Solved – Factor analysis and Cronbach’s alpha

categorical datacronbachs-alphareliability

My research work is based on a questionnaire which includes all types of questions, ordinal as well as nominal, but 80% of the questions are based on Likert scale 1-5. My question is whether Cronbach's alpha can be calculated for all types of questions even if they are not on scale format? Secondly whether Cronbach's alpha or reliability should be done before or after conducting factor analysis and what if it comes to be too low? Also, how do we select questions from the questionnaire for factor analysis, can it be random?

Best Answer

As mentioned in the comments by ttnphs, Cronbach's alpha $\alpha$ (a reliability measure of internal consistency) is not appropriate for ordinal and nominal data, as it was designed for scale (or metrical data). Factor analysis, however, can easily accommodate ordinal and nominal data. When using factor analysis omega $\omega$ is typically used as a measure of internal consistency. Unlike $\alpha$, $\omega$ is a model-based estimate of reliability - thus it can only be calculated after the factor analysis has been run (and is returned by default in many software packages) regardless of your item type (just make sure the appropriate link function is used for each item).

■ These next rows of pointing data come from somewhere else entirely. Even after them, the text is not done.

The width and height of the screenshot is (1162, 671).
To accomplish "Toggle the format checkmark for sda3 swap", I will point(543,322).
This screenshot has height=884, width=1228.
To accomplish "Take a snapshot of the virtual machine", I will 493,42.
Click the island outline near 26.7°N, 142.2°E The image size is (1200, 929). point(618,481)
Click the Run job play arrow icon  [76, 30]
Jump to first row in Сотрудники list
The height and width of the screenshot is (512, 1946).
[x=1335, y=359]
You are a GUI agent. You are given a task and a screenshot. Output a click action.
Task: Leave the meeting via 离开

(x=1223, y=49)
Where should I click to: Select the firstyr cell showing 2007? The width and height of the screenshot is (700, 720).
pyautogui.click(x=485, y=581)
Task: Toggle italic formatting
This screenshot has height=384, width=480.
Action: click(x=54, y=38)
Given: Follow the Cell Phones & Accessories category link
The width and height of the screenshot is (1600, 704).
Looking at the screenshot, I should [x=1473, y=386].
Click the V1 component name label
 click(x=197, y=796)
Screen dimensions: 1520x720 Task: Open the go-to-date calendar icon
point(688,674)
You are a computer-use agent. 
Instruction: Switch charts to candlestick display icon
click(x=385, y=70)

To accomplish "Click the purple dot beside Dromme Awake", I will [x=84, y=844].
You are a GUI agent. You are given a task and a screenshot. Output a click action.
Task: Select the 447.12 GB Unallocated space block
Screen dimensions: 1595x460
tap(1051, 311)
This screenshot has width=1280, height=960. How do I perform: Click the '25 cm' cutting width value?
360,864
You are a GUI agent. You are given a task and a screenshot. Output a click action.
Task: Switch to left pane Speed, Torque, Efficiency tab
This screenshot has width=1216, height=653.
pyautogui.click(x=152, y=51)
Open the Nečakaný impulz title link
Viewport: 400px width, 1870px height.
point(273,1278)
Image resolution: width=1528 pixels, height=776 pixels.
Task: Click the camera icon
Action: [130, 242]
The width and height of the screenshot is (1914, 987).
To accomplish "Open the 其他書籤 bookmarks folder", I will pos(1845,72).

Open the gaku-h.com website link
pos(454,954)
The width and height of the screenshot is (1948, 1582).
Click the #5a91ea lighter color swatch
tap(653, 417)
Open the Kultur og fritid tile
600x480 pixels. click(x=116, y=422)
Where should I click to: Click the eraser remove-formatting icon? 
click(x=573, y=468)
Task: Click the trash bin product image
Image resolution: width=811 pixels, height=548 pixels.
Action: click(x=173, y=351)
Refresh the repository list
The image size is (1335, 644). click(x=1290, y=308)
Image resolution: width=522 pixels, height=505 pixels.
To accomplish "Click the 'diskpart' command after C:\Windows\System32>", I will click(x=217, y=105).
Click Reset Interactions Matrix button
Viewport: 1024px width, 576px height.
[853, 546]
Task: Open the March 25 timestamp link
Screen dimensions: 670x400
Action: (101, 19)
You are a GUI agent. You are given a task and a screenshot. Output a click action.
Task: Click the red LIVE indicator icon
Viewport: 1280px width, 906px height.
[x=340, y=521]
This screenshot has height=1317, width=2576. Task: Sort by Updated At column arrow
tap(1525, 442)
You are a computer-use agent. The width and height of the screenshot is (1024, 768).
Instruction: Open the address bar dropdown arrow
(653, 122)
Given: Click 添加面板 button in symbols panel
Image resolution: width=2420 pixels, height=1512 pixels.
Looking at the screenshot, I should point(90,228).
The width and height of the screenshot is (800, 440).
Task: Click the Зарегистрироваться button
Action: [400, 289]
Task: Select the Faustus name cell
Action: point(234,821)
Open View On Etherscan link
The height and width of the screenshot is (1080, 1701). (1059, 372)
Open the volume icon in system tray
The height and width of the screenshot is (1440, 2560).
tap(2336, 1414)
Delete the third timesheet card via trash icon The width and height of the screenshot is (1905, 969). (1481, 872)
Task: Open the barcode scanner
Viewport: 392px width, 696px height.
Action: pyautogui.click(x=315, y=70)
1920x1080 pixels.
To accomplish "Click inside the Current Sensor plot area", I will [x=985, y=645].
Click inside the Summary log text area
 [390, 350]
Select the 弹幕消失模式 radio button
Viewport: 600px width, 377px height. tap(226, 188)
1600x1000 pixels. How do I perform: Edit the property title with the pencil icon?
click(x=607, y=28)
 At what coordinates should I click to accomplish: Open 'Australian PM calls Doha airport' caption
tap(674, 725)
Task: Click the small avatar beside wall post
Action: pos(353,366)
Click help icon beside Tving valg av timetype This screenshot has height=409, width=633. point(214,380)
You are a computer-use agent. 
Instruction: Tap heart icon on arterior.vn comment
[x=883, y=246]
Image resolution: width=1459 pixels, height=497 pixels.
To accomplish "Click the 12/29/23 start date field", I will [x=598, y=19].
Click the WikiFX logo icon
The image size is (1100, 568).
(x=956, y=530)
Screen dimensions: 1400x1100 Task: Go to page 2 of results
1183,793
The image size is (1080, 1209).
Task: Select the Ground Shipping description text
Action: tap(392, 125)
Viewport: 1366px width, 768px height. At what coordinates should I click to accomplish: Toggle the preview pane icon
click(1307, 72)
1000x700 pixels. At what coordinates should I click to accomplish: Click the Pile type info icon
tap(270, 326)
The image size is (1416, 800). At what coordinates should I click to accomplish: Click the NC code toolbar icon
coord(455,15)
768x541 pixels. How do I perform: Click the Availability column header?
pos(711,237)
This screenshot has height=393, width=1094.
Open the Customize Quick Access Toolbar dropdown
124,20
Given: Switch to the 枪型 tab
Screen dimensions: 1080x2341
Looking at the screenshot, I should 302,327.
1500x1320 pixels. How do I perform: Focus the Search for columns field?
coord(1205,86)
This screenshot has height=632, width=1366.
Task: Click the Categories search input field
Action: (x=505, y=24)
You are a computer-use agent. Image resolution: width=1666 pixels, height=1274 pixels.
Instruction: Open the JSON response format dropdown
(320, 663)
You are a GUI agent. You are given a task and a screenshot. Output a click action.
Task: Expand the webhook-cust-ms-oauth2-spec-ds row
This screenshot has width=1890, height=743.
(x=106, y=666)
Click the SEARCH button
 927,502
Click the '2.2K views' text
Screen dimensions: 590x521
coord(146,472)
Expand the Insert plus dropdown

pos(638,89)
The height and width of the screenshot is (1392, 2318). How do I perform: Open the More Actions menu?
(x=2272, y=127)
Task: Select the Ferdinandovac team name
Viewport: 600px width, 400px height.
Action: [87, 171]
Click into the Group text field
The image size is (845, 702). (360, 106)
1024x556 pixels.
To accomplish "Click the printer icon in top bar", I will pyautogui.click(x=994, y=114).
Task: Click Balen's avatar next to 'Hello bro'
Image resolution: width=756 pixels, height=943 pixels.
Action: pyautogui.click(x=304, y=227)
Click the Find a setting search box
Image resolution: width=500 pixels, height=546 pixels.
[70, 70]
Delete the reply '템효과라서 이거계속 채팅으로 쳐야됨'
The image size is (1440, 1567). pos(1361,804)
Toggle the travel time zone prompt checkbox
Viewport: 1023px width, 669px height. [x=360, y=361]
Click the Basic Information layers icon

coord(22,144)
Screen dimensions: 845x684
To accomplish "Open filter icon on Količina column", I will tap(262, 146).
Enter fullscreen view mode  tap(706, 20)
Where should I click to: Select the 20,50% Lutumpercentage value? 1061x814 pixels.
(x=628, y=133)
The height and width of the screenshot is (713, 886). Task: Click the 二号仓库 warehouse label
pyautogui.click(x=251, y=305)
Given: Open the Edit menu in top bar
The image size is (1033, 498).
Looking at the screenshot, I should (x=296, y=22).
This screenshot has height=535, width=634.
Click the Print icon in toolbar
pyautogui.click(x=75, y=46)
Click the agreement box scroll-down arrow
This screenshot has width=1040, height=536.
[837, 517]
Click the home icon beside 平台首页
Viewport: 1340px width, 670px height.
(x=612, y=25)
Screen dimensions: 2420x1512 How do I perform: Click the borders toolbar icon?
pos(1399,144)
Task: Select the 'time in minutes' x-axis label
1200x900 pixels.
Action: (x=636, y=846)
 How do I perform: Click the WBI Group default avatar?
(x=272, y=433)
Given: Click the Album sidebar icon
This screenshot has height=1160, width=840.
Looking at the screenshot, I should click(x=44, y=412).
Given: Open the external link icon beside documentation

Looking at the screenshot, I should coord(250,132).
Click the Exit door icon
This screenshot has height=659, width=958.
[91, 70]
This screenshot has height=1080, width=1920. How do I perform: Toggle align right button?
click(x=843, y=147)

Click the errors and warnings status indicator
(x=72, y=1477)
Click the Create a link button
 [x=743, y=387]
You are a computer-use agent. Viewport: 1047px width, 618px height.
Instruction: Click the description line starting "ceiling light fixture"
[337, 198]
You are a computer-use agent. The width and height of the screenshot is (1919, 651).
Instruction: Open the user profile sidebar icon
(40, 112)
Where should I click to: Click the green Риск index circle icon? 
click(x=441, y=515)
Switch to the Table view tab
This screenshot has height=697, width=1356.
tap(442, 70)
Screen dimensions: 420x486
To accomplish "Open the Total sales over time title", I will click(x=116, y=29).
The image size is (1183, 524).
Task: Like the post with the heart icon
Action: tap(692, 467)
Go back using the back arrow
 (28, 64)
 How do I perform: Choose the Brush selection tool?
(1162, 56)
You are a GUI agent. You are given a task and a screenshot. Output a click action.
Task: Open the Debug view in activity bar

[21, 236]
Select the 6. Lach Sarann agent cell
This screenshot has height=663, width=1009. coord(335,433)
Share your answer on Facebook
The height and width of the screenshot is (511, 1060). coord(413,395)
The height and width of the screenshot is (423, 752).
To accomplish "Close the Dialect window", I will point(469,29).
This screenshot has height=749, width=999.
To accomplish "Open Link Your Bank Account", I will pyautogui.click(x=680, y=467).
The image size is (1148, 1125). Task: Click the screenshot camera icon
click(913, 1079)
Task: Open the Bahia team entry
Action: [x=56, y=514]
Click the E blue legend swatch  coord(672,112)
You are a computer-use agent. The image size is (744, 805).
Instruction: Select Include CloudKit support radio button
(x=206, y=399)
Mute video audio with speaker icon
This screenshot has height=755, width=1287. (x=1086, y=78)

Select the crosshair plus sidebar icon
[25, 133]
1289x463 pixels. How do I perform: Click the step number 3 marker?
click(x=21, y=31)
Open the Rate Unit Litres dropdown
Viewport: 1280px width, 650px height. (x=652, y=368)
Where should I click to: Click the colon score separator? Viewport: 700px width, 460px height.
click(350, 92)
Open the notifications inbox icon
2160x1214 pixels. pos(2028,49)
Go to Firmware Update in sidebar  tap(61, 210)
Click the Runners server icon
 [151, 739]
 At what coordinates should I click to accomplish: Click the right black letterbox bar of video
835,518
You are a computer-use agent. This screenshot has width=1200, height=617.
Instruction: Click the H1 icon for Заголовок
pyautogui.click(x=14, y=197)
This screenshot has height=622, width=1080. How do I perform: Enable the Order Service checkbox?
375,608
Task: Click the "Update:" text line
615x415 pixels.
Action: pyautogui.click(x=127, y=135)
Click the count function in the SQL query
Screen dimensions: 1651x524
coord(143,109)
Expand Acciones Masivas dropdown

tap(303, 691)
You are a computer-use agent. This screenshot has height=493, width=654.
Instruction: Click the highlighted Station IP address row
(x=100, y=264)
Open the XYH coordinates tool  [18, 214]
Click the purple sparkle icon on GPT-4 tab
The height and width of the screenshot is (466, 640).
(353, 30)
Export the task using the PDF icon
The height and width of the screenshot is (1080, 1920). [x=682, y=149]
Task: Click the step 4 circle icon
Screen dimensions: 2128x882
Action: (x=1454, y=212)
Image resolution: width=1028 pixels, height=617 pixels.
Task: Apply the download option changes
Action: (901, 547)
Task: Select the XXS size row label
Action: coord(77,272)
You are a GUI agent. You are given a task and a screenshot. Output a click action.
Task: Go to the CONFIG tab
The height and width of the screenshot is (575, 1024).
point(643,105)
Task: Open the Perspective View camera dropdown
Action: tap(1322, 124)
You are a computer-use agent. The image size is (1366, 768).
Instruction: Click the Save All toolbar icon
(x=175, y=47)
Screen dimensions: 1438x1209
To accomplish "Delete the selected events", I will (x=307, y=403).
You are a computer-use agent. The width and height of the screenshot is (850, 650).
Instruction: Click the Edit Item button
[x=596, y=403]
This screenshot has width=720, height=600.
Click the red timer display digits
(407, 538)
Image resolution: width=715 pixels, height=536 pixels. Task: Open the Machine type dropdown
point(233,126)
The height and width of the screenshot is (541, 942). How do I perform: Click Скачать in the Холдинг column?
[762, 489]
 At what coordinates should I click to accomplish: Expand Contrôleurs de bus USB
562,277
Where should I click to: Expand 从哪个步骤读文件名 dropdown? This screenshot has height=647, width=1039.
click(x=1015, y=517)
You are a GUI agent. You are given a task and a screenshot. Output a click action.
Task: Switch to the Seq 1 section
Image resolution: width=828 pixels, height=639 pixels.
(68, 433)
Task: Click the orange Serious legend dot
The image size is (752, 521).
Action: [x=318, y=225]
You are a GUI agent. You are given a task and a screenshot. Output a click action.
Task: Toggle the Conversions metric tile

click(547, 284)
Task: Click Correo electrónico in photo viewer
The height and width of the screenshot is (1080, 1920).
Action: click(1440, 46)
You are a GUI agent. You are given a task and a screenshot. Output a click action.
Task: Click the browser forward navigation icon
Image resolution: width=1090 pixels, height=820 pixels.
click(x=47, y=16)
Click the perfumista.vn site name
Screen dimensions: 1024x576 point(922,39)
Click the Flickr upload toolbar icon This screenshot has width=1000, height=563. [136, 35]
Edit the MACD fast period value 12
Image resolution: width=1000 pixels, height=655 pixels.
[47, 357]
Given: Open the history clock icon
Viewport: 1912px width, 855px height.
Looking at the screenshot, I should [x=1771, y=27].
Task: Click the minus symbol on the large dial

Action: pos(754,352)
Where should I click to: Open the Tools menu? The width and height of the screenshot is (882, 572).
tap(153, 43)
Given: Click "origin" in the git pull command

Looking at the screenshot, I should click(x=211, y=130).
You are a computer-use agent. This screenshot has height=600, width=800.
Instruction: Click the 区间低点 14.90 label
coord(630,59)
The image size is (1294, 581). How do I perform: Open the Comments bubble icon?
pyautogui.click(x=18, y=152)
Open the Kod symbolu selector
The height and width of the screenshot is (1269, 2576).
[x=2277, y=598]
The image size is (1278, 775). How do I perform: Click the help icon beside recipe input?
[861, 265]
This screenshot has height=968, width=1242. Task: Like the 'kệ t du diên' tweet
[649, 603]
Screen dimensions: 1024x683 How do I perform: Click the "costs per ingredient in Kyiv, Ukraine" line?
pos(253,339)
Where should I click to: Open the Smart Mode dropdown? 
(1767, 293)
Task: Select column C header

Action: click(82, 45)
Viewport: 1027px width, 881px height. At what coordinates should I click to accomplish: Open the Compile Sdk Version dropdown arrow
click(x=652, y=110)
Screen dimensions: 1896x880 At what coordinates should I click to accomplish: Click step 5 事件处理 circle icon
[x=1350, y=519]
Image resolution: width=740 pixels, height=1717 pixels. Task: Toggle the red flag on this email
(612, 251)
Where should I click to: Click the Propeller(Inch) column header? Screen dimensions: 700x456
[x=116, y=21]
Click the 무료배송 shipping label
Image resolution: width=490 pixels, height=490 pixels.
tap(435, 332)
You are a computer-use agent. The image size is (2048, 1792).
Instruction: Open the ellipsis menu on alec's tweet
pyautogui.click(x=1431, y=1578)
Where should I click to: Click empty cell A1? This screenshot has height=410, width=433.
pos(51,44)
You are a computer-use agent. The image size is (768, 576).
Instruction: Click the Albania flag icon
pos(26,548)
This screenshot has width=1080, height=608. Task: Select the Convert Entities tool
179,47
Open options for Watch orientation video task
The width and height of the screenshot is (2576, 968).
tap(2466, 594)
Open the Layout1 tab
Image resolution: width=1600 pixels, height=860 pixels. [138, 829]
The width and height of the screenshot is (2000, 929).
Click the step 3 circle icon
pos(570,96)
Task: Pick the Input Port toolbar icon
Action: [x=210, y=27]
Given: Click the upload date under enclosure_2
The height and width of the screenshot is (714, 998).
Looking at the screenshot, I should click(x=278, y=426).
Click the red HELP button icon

I am not sure what you mean by item selection if you could elaborate on the context I may be able to help.

Below are a couple of useful articles regarding the use of $\alpha$ in scenarios where factor analysis is the appropriate measurement model.

McNeish, D. (2018). Thanks coefficient alpha, we’ll take it from here. Psychological methods, 23(3), 412.

Raykov, T., & Marcoulides, G. A. (2019). Thanks coefficient alpha, we still need you!. Educational and psychological measurement, 79(1), 200-210.